Lundi 24 septembre a eu lieu en grande pompe la présentation par Canal+ de son dispositif pour diffuser la D1 féminine. Cette saison pour la première fois, la chaîne cryptée va en effet diffuser 100% du championnat français et aussi assurer une couverture éditoriale de premier choix.

 

Environ 160 personnes, avec parmi elles les représentants des 12 clubs de D1 française et de la FFF, étaient présentes au siège de Canal+. Pour expliquer ce qui va être sans conteste un tournant historique pour ce championnat et pour le football féminin en France, la rédaction sport de Canal a convié tout ce monde. Ainsi, tous les week-end, 100% des matches sont diffusés et cela pour les cinq saisons à venir. Mais pas seulement. On parlera également de foot féminin pendant la fameuse émission du Canal Football Club, lors d'une rubrique d'1min30. Plusieurs personnalités de Canal+ ou de la Fédération Française de Football ont réagi à ce sujet.

 

«​ La diffusion par Canal est un tournant

dans l'histoire de la D1 »

 

Noël Le Graët, le président de la FFF, n'a pas pu être présent à la présentation. Mais il a laissé un message vidéo pour évoquer cette avancée considérable pour le football en France : « La diffusion par Canal est un tournant dans l'histoire de la D1. Cela démontre de l'intérêt de la part de la chaîne. Ce qui est mis en place par Canal+ va justement aider les clubs. Sans cette visibilité, il est difficile pour eux de trouver des partenariats économiques. » Selon le président de la FFF, la D1 a une grande marge de progression et doit continuer à s'améliorer. Et l'étage de la diffusion est indispensable pour cela. « Nous avons besoin d'améliorer notre championnat. Il y a encore trop d'écart entre les deux ou trois premiers et les autres. Nous sommes au début d'une belle aventure. Même si notre équipe de France A est une des meilleures du monde, notre championnat doit être aussi un des meilleurs d'Europe. »

 

«​ On change de dimension en passant avec Canal. »

 

En aval de cette présentation, nous avons échangé avec deux capitaines de deux clubs de la D1, Manon Guitard du Rodez AF, et Télénie Sissoko du FC Fleury. « C'était une bonne chose de rencontrer les personnes qui nous mettent en avant les week-end." nous a confié Manon Guitard. Et d'être suivie sur cela par Télénie Sissoko : "On a pu interagir aussi avec les présentateurs de Canal + à la fin, comme Hervé Matoux, donc c'était sympa."
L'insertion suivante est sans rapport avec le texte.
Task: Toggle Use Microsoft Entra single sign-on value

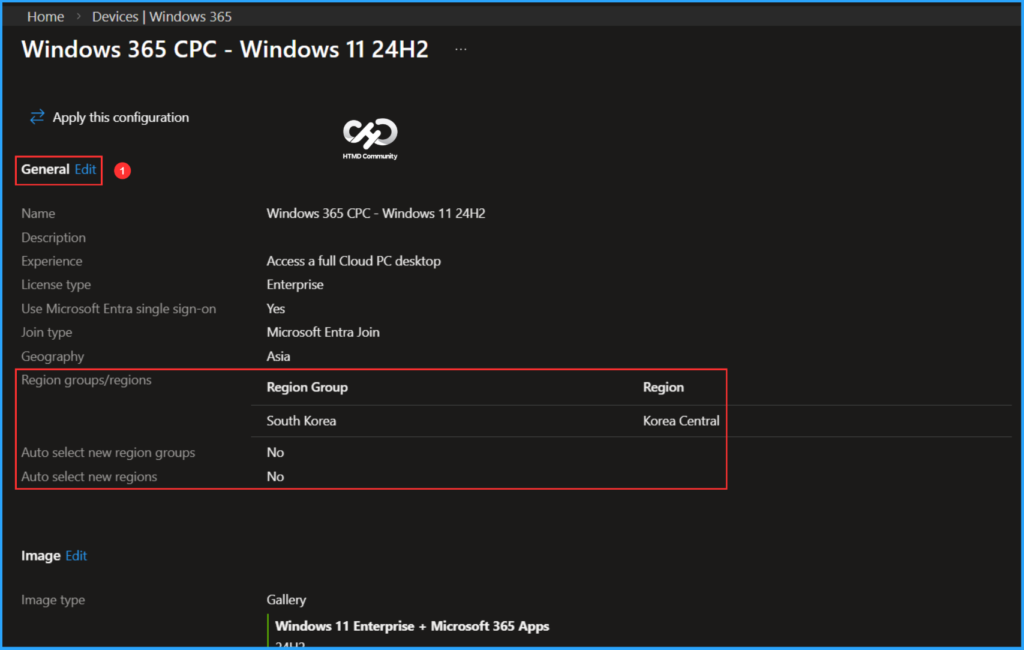Action: 275,308
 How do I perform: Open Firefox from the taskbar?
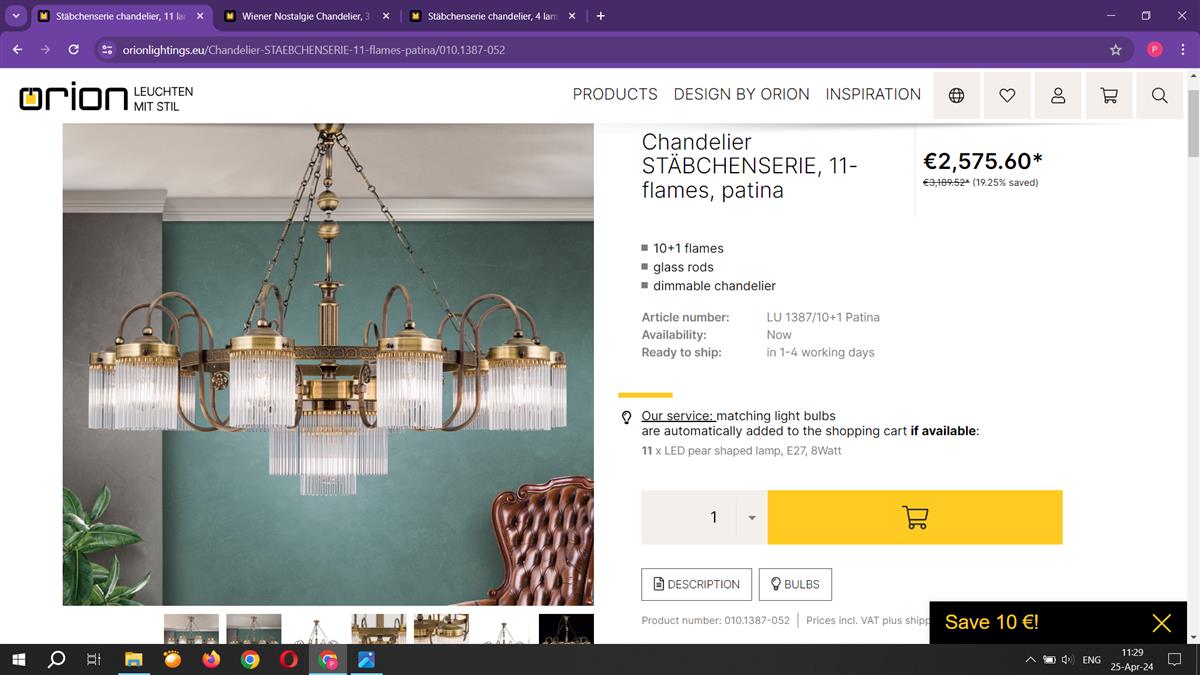(211, 659)
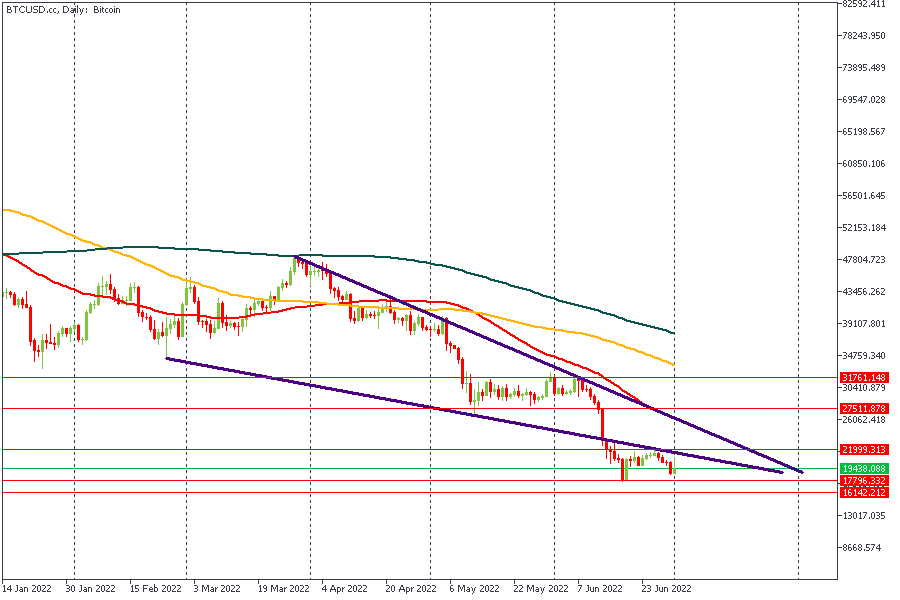Viewport: 900px width, 600px height.
Task: Click the 14 Jan 2022 date label
Action: 27,589
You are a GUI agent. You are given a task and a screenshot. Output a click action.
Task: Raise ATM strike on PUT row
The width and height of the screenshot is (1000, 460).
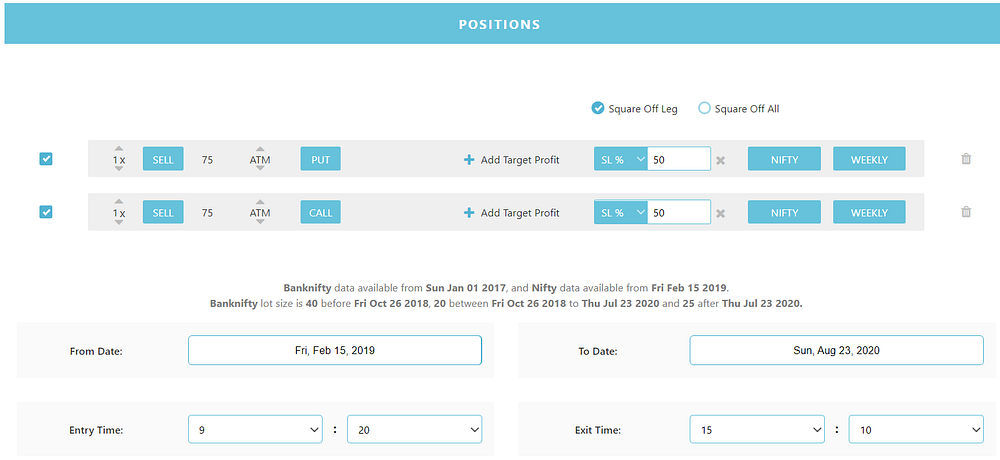click(x=260, y=149)
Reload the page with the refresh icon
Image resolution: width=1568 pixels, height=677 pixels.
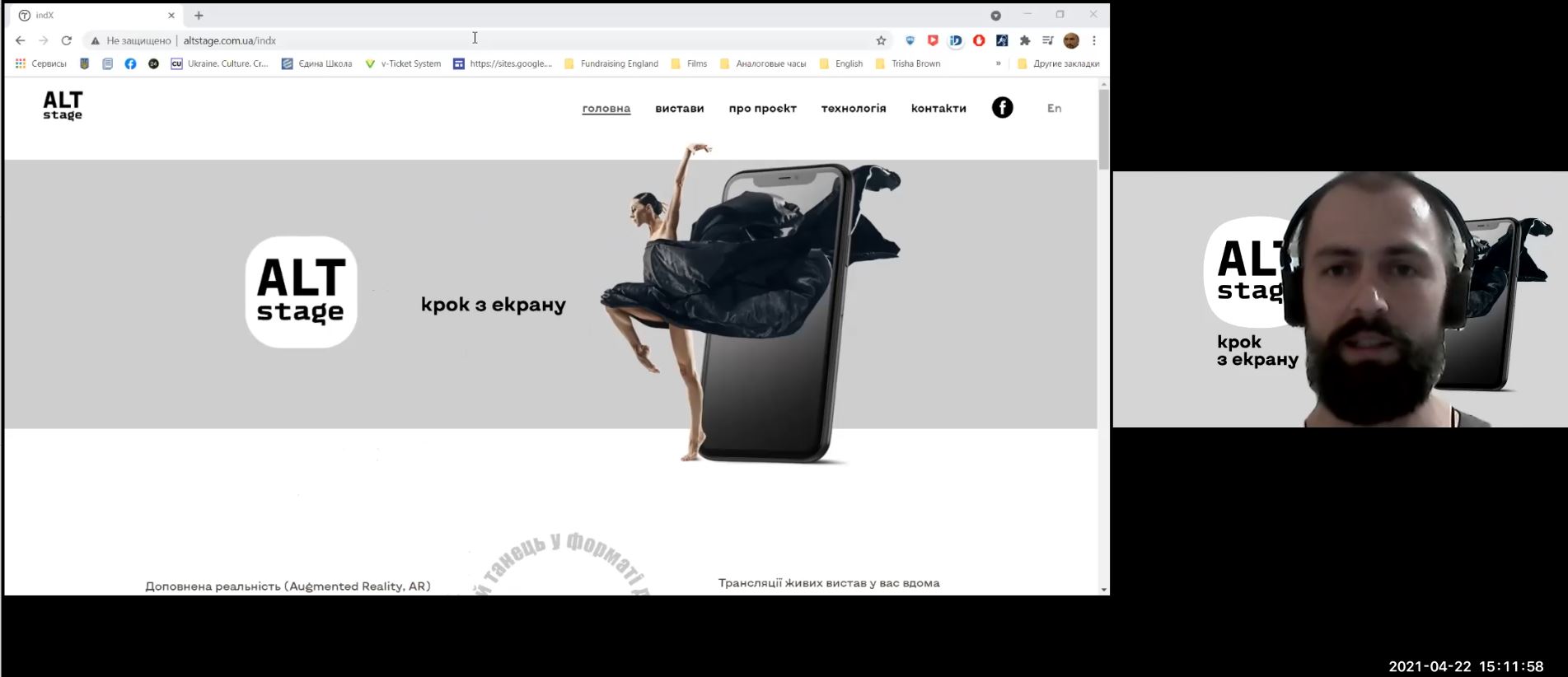pos(67,40)
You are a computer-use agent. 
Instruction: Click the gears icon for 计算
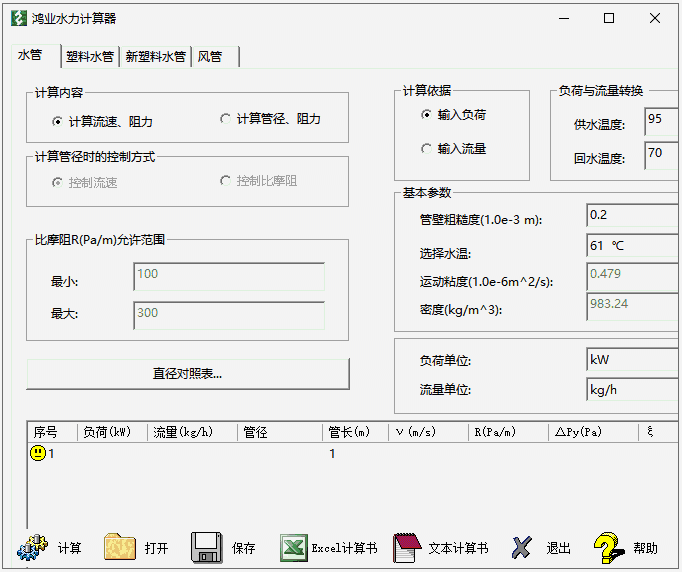tap(33, 547)
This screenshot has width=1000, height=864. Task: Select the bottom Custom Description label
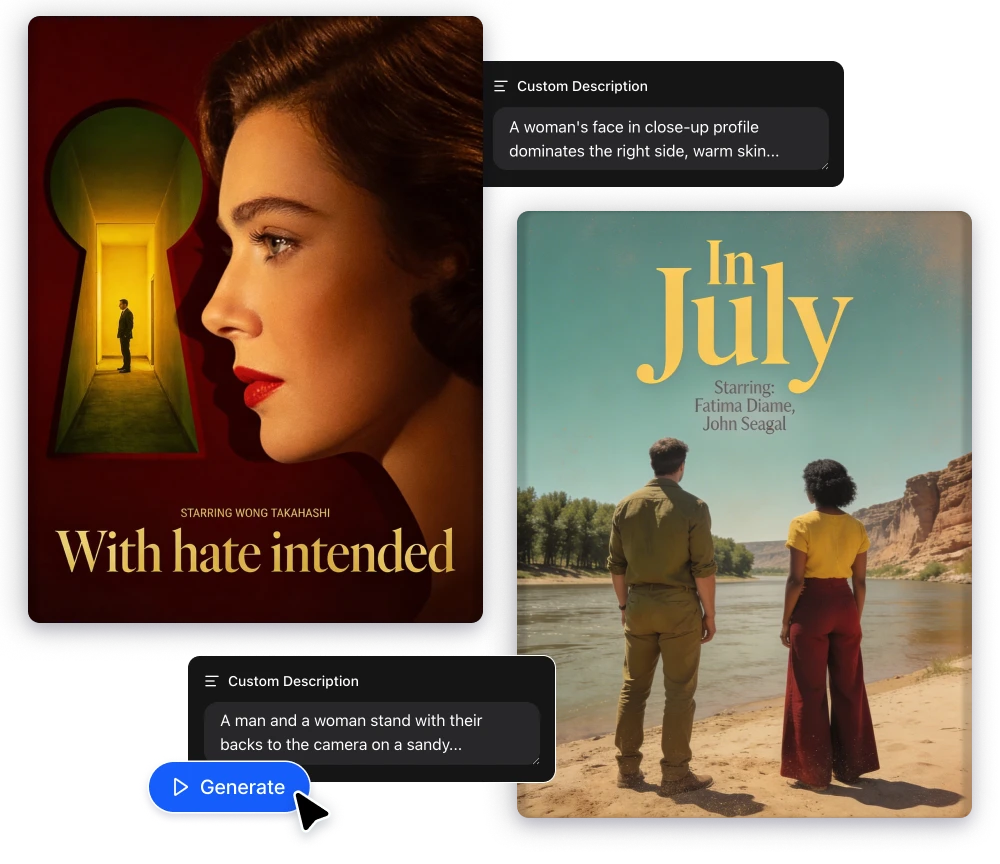[x=293, y=681]
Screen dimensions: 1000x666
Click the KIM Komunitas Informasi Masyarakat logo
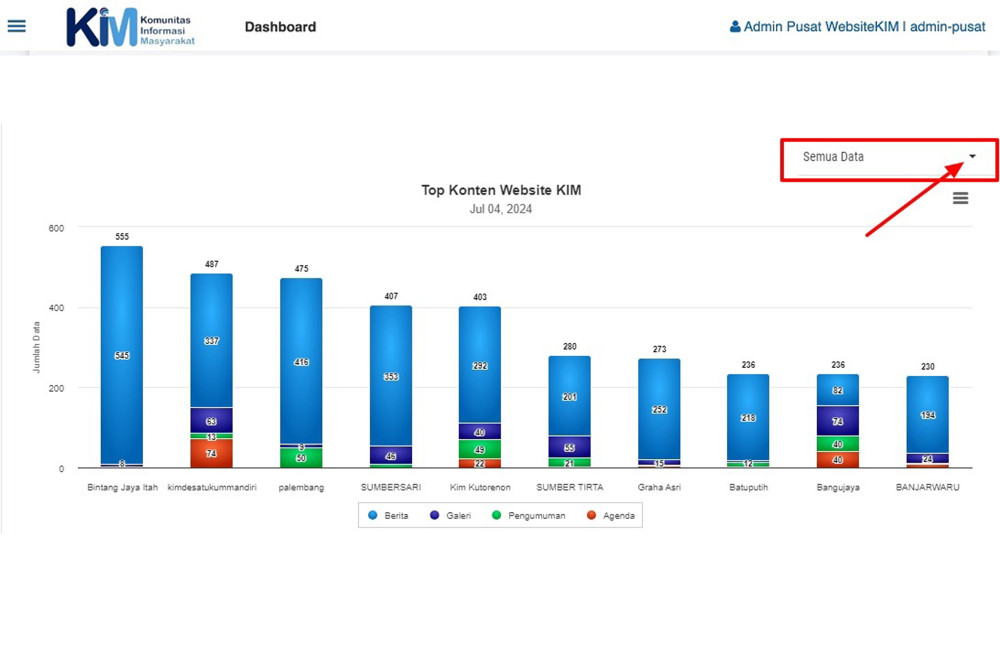[130, 27]
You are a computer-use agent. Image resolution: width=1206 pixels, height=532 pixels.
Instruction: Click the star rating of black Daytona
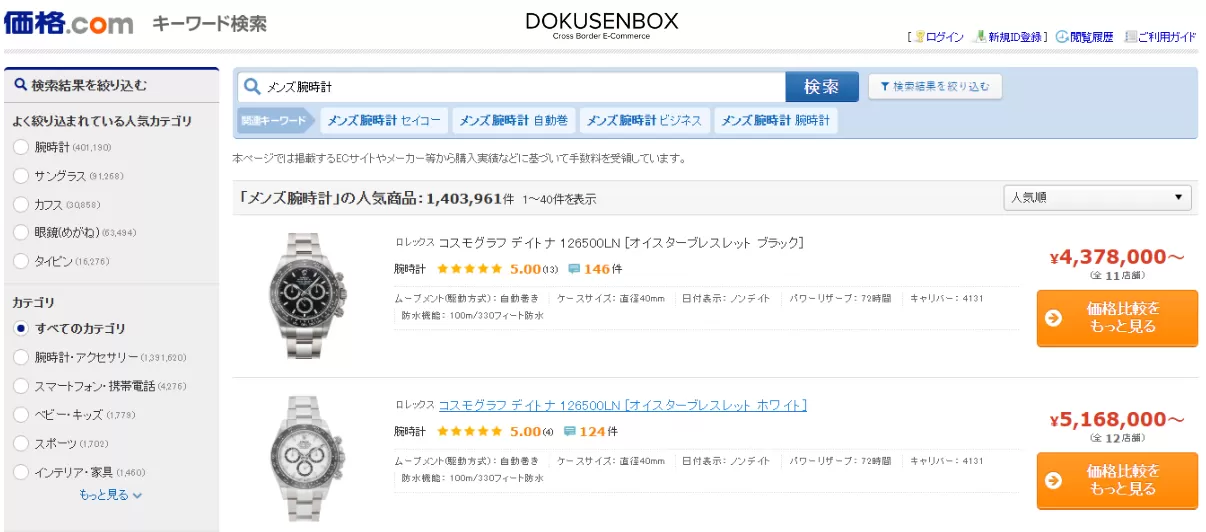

La capitaine du RAF, nous a également confié que l'arrivée de Canal "ne change pas grand chose en soi, car c'est toujours la performance qui compte avant tout. On rentre sur le terrain pour jouer et gagner, et on fait abstraction des caméras. Mais on la ressent [cette médiatisation] autour, quand on sort du foot, et quand on nous parle de Canal, sur le fait qu'on passe à la TV et au sein de mon entourage j'en entends parler." a expliqué Manon Guitard.

Alors que Télénie Sissoko s'est voulue plus exhaustive : "On sent qu'on change de dimension en passant avec Canal." [...] "Nous Françaises, on évolue et les apports des étrangères est enrichissant, puisqu'elles apportent une autre culture footballistique. Tout ça fait que le niveau augmente. La D1 est un championnat assez attractif." a conclu la Floriacumoise.

 

«​ C'était le moment de passer un cap »

 

Présent à l'événement également, Thierry Cheleman (directeur des sports du groupe Canal+) a tenu à rappeler que "C'est un pari sur la durée, on se donne 5 ans pour y arriver. Et je suis convaincu qu'on va y arriver. » Cheleman a bien constaté l'évolution que le foot féminin a connu ces dernières années. Il y a sept ans, lors de la Coupe du monde 2011 en Allemagne, la chaîne D8 avait explosé les records d'audience de la TNT en diffusant ce qui allait constituer la première grande épopée de l'équipe de France. 

"Il y a environ 10 ans on a commencé avec l'équipe de France de football, dans des stades où il y avait quelques centaines de spectateurs, quelques centaines de milliers de téléspectateurs," se rappelle t-il. "Aujourd'hui l'équipe de France joue dans des stades de 20.000 places, devant 3,4 millions de téléspectateurs. On s'est donc dit que c'était le moment de passer un cap et ce cap c'est celui de la D1 (...)."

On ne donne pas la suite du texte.